_Problem to work on:_
Where the records appear below, transcribe them exactly, leaving none out.
----------
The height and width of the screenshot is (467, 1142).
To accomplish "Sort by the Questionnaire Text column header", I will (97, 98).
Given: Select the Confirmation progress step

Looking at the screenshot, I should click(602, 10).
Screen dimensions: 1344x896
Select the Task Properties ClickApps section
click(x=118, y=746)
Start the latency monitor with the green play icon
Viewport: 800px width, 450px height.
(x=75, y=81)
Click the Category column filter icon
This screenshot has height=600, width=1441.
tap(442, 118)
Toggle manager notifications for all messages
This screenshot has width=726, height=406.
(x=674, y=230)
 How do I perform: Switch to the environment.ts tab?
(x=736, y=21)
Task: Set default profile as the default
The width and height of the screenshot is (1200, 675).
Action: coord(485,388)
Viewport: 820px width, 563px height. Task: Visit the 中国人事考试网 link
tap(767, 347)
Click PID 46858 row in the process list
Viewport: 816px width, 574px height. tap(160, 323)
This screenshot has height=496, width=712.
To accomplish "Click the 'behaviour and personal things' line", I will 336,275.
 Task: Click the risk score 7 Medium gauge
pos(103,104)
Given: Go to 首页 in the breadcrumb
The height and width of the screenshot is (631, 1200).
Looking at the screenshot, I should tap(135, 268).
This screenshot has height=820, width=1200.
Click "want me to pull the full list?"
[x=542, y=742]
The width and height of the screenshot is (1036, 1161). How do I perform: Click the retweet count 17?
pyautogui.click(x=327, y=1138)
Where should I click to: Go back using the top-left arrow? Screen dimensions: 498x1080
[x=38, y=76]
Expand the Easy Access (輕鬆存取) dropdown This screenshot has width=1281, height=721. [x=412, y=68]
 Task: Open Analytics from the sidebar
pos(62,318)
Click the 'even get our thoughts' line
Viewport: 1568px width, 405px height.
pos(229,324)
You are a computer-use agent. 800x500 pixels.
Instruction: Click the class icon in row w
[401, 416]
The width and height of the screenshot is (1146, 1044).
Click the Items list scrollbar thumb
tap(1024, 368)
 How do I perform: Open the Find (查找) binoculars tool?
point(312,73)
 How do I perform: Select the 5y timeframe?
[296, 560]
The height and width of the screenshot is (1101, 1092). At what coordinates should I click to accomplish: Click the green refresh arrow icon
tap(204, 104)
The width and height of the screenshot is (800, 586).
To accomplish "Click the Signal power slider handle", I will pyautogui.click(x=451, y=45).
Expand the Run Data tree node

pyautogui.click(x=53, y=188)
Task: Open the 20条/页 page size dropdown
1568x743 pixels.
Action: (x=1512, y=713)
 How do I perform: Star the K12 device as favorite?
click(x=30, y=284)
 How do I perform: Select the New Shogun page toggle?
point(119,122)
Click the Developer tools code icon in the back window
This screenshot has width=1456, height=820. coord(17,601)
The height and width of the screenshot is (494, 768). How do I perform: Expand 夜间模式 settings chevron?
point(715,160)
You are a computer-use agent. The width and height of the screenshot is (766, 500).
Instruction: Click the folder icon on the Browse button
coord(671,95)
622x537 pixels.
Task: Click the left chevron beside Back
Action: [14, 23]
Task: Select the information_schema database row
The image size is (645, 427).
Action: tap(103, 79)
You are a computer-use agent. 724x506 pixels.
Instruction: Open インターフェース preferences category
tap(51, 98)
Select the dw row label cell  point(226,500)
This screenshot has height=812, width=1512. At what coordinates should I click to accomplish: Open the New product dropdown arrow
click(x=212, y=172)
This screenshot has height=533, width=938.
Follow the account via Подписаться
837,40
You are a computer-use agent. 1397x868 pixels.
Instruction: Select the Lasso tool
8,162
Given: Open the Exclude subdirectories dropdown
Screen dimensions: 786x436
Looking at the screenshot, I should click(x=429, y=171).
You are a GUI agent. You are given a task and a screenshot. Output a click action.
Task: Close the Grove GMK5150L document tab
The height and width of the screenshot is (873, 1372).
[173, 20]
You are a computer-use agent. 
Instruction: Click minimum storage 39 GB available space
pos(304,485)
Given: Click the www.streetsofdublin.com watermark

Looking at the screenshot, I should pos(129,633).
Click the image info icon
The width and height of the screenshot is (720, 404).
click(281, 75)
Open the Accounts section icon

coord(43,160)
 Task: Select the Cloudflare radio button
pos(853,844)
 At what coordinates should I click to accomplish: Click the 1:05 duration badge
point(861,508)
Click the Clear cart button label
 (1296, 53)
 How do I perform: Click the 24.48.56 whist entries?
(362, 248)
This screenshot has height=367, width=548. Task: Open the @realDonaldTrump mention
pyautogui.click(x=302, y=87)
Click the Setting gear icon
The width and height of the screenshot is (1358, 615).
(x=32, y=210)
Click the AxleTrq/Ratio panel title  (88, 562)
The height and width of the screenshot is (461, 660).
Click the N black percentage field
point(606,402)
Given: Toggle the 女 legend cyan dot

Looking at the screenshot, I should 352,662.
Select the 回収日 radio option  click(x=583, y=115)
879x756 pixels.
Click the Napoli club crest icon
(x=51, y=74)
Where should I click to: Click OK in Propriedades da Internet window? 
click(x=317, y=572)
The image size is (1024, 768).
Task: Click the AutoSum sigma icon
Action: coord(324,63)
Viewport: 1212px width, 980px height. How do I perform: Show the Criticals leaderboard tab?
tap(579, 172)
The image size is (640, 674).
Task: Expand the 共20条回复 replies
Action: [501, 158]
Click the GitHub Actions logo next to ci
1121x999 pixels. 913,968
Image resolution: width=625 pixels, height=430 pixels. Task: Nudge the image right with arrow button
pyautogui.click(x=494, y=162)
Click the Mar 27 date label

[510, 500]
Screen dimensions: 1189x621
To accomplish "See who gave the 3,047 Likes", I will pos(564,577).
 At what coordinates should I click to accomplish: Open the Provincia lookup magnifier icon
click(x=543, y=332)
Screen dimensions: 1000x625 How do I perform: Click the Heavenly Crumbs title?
----------
_Task answer:_
The height and width of the screenshot is (467, 1142).
To accomplish "Sort by the Questionnaire Text column header", I will (97, 98).
Given: Select the Confirmation progress step

Looking at the screenshot, I should click(602, 10).
Screen dimensions: 1344x896
Select the Task Properties ClickApps section
click(x=118, y=746)
Start the latency monitor with the green play icon
Viewport: 800px width, 450px height.
(x=75, y=81)
Click the Category column filter icon
This screenshot has height=600, width=1441.
tap(442, 118)
Toggle manager notifications for all messages
This screenshot has width=726, height=406.
(x=674, y=230)
 How do I perform: Switch to the environment.ts tab?
(x=736, y=21)
Task: Set default profile as the default
The width and height of the screenshot is (1200, 675).
Action: coord(485,388)
Viewport: 820px width, 563px height. Task: Visit the 中国人事考试网 link
tap(767, 347)
Click PID 46858 row in the process list
Viewport: 816px width, 574px height. tap(160, 323)
This screenshot has height=496, width=712.
To accomplish "Click the 'behaviour and personal things' line", I will 336,275.
 Task: Click the risk score 7 Medium gauge
pos(103,104)
Given: Go to 首页 in the breadcrumb
The height and width of the screenshot is (631, 1200).
Looking at the screenshot, I should tap(135, 268).
This screenshot has height=820, width=1200.
Click "want me to pull the full list?"
[x=542, y=742]
The width and height of the screenshot is (1036, 1161). How do I perform: Click the retweet count 17?
pyautogui.click(x=327, y=1138)
Where should I click to: Go back using the top-left arrow? Screen dimensions: 498x1080
[x=38, y=76]
Expand the Easy Access (輕鬆存取) dropdown This screenshot has width=1281, height=721. [x=412, y=68]
 Task: Open Analytics from the sidebar
pos(62,318)
Click the 'even get our thoughts' line
Viewport: 1568px width, 405px height.
pos(229,324)
You are a computer-use agent. 800x500 pixels.
Instruction: Click the class icon in row w
[401, 416]
The width and height of the screenshot is (1146, 1044).
Click the Items list scrollbar thumb
tap(1024, 368)
 How do I perform: Open the Find (查找) binoculars tool?
point(312,73)
 How do I perform: Select the 5y timeframe?
[296, 560]
The height and width of the screenshot is (1101, 1092). At what coordinates should I click to accomplish: Click the green refresh arrow icon
tap(204, 104)
The width and height of the screenshot is (800, 586).
To accomplish "Click the Signal power slider handle", I will pyautogui.click(x=451, y=45).
Expand the Run Data tree node

pyautogui.click(x=53, y=188)
Task: Open the 20条/页 page size dropdown
1568x743 pixels.
Action: (x=1512, y=713)
 How do I perform: Star the K12 device as favorite?
click(x=30, y=284)
 How do I perform: Select the New Shogun page toggle?
point(119,122)
Click the Developer tools code icon in the back window
This screenshot has width=1456, height=820. coord(17,601)
The height and width of the screenshot is (494, 768). How do I perform: Expand 夜间模式 settings chevron?
point(715,160)
You are a computer-use agent. The width and height of the screenshot is (766, 500).
Instruction: Click the folder icon on the Browse button
coord(671,95)
622x537 pixels.
Task: Click the left chevron beside Back
Action: [14, 23]
Task: Select the information_schema database row
The image size is (645, 427).
Action: tap(103, 79)
You are a computer-use agent. 724x506 pixels.
Instruction: Open インターフェース preferences category
tap(51, 98)
Select the dw row label cell  point(226,500)
This screenshot has height=812, width=1512. At what coordinates should I click to accomplish: Open the New product dropdown arrow
click(x=212, y=172)
This screenshot has height=533, width=938.
Follow the account via Подписаться
837,40
You are a computer-use agent. 1397x868 pixels.
Instruction: Select the Lasso tool
8,162
Given: Open the Exclude subdirectories dropdown
Screen dimensions: 786x436
Looking at the screenshot, I should click(x=429, y=171).
You are a GUI agent. You are given a task and a screenshot. Output a click action.
Task: Close the Grove GMK5150L document tab
The height and width of the screenshot is (873, 1372).
[173, 20]
You are a computer-use agent. 
Instruction: Click minimum storage 39 GB available space
pos(304,485)
Given: Click the www.streetsofdublin.com watermark

Looking at the screenshot, I should pos(129,633).
Click the image info icon
The width and height of the screenshot is (720, 404).
click(281, 75)
Open the Accounts section icon

coord(43,160)
 Task: Select the Cloudflare radio button
pos(853,844)
 At what coordinates should I click to accomplish: Click the 1:05 duration badge
point(861,508)
Click the Clear cart button label
 (1296, 53)
 How do I perform: Click the 24.48.56 whist entries?
(362, 248)
This screenshot has height=367, width=548. Task: Open the @realDonaldTrump mention
pyautogui.click(x=302, y=87)
Click the Setting gear icon
The width and height of the screenshot is (1358, 615).
(x=32, y=210)
Click the AxleTrq/Ratio panel title  (88, 562)
The height and width of the screenshot is (461, 660).
Click the N black percentage field
point(606,402)
Given: Toggle the 女 legend cyan dot

Looking at the screenshot, I should 352,662.
Select the 回収日 radio option  click(x=583, y=115)
879x756 pixels.
Click the Napoli club crest icon
(x=51, y=74)
Where should I click to: Click OK in Propriedades da Internet window? 
click(x=317, y=572)
The image size is (1024, 768).
Task: Click the AutoSum sigma icon
Action: coord(324,63)
Viewport: 1212px width, 980px height. How do I perform: Show the Criticals leaderboard tab?
tap(579, 172)
The image size is (640, 674).
Task: Expand the 共20条回复 replies
Action: [501, 158]
Click the GitHub Actions logo next to ci
1121x999 pixels. 913,968
Image resolution: width=625 pixels, height=430 pixels. Task: Nudge the image right with arrow button
pyautogui.click(x=494, y=162)
Click the Mar 27 date label

[510, 500]
Screen dimensions: 1189x621
To accomplish "See who gave the 3,047 Likes", I will pos(564,577).
 At what coordinates should I click to accomplish: Open the Provincia lookup magnifier icon
click(x=543, y=332)
Screen dimensions: 1000x625 How do I perform: Click the Heavenly Crumbs title?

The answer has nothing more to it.